The means that cause this shock and this disturbance are named by the three διά phrases (R. 582 makes them agents—agencies would be better): “spirit—word—letter,” any or all of these “as διʼ ἡμῶν,” coming through us. Some interpreters refer to 1 Thess. 5:19; but there we have τὸΠνεῦμα, “the Holy Spirit,” here only πνεῦμα, “spirit.” The idea is expressed that this word refers to ecstatic utterances that were made by somebody among the Thessalonians themselves who had the spirit of prophecy. This first phrase is said to be complete in itself, and “through us” is applied only to one or to both of the other phrases. We deem this unsatisfactory. Μήτεδιὰπνεύατος is no more complete in itself than μήτεδιὰλόγου or μήτεδιʼ ἐπιστολῆς; all three leave unsaid whose spirit, word, and letter are referred to. Moreover, the three form a gradation: spirit is the ultimate means—word or statement the intermediate—letter the direct means. All are referred to “us” as being the personal means, yet this means is only alleged (ὡς).
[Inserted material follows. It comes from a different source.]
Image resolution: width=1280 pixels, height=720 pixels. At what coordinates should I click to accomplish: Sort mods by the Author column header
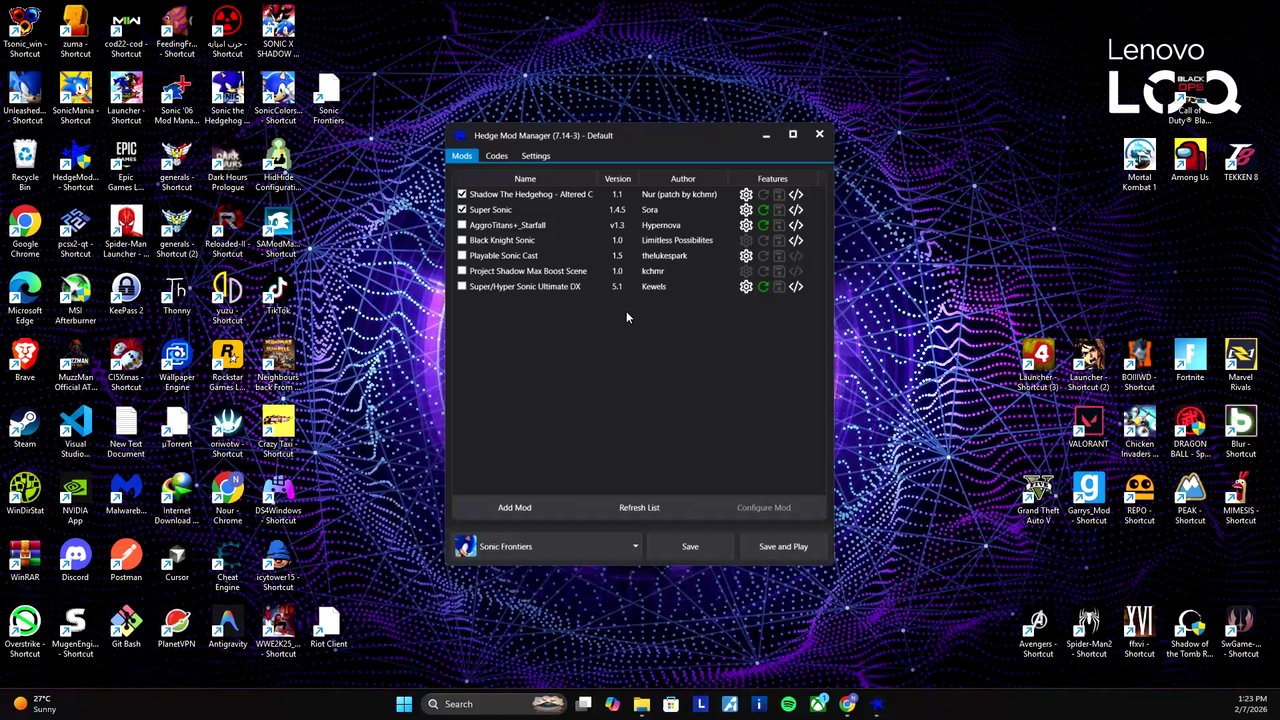(x=683, y=179)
Somebody in Thessalonica had spread the news that one or the other of the writers (Paul, Silvanus, Timothy) had made the assertion “that the day of the Lord is already present,” made it “by spirit,” as a divine communication received from God by his spirit, made it by a statement to someone, yea, made it by a letter to someone. The thought is that the news had been derived only at thirdhand, had, perhaps, traveled through even more hands—we, however, Paul, Silvanus, Timothy, our spirit, word, or letter being the supposedly original medium. Those who believed this report very likely made use of all three expressions, some using one, others the other.
We reject the view that Paul himself was not a prophet whose spirit could receive divine communications, and that Silvanus was such a prophet, from whom Paul received prophecies at secondhand. There is no record that a prophecy was revealed directly to Silvanus, but regarding Paul we have Gal. 1:12 and a number of other direct revelations made to him by the Lord.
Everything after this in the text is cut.